Catmull received the 1993 ACM SIGGRAPH Steven A. Coons Award for Outstanding Creative Contributions to Computer Graphics, and the 2006 IEEE John von Neumann Medal for fundamental contributions to computer graphics and a pioneering use of computer animation in motion pictures. He is a Fellow of ACM and of the Visual Effect Society. He is a member of the Academy of Motion Picture Arts & Sciences and of the National Academy of Engineering.
Background
Patrick M. (Pat) Hanrahan is the CANON Professor of Computer Science and Electrical Engineering in the Computer Graphics Laboratory at Stanford University. He received a Bachelor of Science degree in Nuclear Engineering (1977) and a PhD in Biophysics (1985) from the University of Wisconsin-Madison. He held positions at the New York Institute of Technology and Digital Equipment Corporation in the 1980s before serving as a Senior Scientist at Pixar (1986-1989). He later served as an Associate Professor at Princeton University (1991-1994) and Professor at Stanford University (1994-present), where he has advised more than 40 PhD students. Hanrahan co-founded Tableau Software, a data analytics company that was acquired by Salesforce in August 2019.
Hanrahan’s many honors include the 2003 ACM SIGGRAPH Steven A. Coons Award for Outstanding Creative Contributions to Computer Graphics. He is a Fellow of ACM and of the American Academy of Arts & Sciences. He is a member of the National Academy of Engineering, in addition to induction into many other prestigious organizations.
2018 ACM A.M. Turing Award
ACM named Yoshua Bengio, Geoffrey Hinton, and Yann LeCun recipients of the 2018 ACM A.M. Turing Award for conceptual and engineering breakthroughs that have made deep neural networks a critical component of computing. Bengio is Professor at the University of Montreal and Scientific Director at Mila, Quebec’s Artificial Intelligence Institute; Hinton is VP and Engineering Fellow of Google, Chief Scientific Adviser of The Vector Institute, and University Professor Emeritus at the University of Toronto; and LeCun is Professor at New York University and VP and Chief AI Scientist at Facebook.

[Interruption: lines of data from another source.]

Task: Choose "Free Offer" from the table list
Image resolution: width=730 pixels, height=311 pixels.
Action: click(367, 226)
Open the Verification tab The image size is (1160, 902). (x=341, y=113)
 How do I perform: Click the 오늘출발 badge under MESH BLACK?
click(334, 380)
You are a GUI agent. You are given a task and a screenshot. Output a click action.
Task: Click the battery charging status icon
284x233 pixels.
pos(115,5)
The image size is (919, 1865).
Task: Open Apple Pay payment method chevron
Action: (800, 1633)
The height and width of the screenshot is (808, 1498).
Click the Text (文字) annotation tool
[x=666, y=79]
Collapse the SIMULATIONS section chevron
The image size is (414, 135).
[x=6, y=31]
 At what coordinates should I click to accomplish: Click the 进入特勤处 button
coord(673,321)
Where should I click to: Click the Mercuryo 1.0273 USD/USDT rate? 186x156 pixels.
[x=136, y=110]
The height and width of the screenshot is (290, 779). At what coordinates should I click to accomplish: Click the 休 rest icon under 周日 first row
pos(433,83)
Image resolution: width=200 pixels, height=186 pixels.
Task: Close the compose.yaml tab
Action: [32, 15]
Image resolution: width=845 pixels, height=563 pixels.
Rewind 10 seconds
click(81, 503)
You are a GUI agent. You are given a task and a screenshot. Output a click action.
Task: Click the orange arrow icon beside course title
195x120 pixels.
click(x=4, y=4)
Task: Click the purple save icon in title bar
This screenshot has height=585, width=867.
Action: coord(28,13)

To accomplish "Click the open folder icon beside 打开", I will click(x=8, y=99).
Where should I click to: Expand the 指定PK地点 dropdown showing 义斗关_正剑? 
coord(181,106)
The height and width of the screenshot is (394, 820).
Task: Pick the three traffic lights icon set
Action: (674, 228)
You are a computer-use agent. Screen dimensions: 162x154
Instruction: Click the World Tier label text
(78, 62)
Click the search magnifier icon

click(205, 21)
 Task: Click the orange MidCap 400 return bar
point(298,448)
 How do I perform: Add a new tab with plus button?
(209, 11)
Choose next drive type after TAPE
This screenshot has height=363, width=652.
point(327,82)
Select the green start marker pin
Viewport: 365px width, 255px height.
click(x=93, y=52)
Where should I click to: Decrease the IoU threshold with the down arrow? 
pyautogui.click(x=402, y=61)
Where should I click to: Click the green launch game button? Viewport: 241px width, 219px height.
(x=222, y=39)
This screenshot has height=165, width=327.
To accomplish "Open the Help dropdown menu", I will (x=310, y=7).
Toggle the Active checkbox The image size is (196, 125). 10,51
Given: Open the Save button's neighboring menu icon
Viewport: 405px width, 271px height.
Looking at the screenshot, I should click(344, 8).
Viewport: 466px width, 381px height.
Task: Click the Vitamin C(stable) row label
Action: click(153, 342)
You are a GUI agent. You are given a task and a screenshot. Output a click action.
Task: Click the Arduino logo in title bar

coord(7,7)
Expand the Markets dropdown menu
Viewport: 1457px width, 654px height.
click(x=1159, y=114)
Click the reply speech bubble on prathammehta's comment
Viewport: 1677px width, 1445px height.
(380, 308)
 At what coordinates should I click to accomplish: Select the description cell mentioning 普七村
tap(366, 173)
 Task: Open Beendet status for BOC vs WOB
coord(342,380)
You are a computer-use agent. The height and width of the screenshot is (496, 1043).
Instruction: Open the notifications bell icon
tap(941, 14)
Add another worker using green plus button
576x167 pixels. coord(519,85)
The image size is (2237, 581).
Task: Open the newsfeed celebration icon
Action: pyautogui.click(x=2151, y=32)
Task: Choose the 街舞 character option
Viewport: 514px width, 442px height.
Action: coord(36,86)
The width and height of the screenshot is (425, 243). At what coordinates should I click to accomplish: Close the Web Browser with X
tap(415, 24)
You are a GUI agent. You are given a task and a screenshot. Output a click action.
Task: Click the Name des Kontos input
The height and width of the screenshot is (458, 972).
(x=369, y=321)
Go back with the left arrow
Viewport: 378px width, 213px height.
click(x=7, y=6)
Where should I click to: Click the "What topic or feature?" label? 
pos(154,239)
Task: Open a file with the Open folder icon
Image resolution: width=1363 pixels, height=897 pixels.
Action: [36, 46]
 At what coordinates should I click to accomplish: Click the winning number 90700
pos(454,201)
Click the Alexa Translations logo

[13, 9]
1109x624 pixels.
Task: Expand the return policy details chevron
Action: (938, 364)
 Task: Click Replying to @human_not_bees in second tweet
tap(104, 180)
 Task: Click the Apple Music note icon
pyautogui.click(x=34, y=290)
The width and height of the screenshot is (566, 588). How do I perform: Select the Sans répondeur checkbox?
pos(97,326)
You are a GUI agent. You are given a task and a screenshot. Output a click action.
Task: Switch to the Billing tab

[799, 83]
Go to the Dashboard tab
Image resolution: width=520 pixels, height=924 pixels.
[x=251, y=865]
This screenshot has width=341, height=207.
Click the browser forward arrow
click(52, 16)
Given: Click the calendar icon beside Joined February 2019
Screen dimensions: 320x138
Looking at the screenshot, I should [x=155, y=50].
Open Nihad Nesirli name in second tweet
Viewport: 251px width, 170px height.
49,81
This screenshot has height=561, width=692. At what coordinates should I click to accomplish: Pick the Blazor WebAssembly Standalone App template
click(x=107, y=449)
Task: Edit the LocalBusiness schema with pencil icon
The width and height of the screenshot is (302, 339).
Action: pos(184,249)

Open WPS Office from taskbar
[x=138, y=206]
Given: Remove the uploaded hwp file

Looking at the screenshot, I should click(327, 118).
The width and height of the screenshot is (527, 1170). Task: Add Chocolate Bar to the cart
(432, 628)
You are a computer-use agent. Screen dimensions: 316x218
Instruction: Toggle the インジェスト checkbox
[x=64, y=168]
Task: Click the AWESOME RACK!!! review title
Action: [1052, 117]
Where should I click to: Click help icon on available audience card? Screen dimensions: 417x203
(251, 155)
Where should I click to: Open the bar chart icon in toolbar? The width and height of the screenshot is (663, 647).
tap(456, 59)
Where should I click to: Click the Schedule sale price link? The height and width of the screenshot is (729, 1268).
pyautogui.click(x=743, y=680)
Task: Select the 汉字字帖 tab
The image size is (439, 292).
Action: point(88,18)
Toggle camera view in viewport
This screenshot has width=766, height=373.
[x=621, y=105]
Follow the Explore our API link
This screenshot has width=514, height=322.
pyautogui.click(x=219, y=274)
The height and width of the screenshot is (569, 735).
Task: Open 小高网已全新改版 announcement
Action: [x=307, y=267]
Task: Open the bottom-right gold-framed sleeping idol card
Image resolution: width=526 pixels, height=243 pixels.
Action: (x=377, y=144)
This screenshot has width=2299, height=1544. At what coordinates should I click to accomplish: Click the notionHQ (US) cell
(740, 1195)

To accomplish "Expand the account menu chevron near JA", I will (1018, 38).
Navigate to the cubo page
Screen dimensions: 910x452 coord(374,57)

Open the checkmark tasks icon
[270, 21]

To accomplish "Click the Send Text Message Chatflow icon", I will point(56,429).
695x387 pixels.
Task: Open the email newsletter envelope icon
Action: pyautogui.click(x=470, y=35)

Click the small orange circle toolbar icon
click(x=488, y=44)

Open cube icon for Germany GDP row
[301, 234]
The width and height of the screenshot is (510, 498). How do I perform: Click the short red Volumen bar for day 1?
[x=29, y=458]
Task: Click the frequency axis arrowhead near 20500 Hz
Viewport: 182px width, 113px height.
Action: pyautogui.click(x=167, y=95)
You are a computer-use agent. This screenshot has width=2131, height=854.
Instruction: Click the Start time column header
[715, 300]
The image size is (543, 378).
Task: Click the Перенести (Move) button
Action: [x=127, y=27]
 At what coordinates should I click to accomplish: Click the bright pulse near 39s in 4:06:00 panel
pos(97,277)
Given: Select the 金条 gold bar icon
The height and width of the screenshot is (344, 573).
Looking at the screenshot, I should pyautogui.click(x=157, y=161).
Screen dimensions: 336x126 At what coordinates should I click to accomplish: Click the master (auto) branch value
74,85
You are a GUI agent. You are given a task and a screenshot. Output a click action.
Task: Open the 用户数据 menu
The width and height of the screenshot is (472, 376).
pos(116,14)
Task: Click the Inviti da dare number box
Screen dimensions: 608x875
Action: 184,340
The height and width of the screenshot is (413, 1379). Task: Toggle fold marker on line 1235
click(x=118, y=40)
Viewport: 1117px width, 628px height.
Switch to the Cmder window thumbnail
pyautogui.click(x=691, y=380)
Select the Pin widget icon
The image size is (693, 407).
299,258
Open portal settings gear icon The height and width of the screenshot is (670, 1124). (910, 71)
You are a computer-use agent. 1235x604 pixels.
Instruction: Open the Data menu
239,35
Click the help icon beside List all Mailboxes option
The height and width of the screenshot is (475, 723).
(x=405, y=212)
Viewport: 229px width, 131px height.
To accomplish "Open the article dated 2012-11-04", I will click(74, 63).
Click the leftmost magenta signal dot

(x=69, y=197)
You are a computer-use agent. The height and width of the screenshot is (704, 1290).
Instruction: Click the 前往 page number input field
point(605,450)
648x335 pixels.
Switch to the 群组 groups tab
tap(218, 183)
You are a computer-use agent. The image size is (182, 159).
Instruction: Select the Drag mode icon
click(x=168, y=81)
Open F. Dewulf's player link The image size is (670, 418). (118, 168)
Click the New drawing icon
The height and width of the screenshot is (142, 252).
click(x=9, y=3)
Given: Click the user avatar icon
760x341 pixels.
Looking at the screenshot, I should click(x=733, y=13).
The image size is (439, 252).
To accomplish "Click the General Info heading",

Working independently and together, Hinton, LeCun and Bengio developed conceptual foundations for the field, identified surprising phenomena through experiments, and contributed engineering advances that demonstrated the practical advantages of deep neural networks. In recent years, deep learning methods have been responsible for astonishing breakthroughs in computer vision, speech recognition, natural language processing, and robotics—among other applications.
While the use of artificial neural networks as a tool to help computers recognize patterns and simulate human intelligence had been introduced in the 1980s, by the early 2000s, LeCun, Hinton and Bengio were among a small group who remained committed to this approach. Though their efforts to rekindle the AI community’s interest in neural networks were initially met with skepticism, their ideas recently resulted in major technological advances, and their methodology is now the dominant paradigm in the field.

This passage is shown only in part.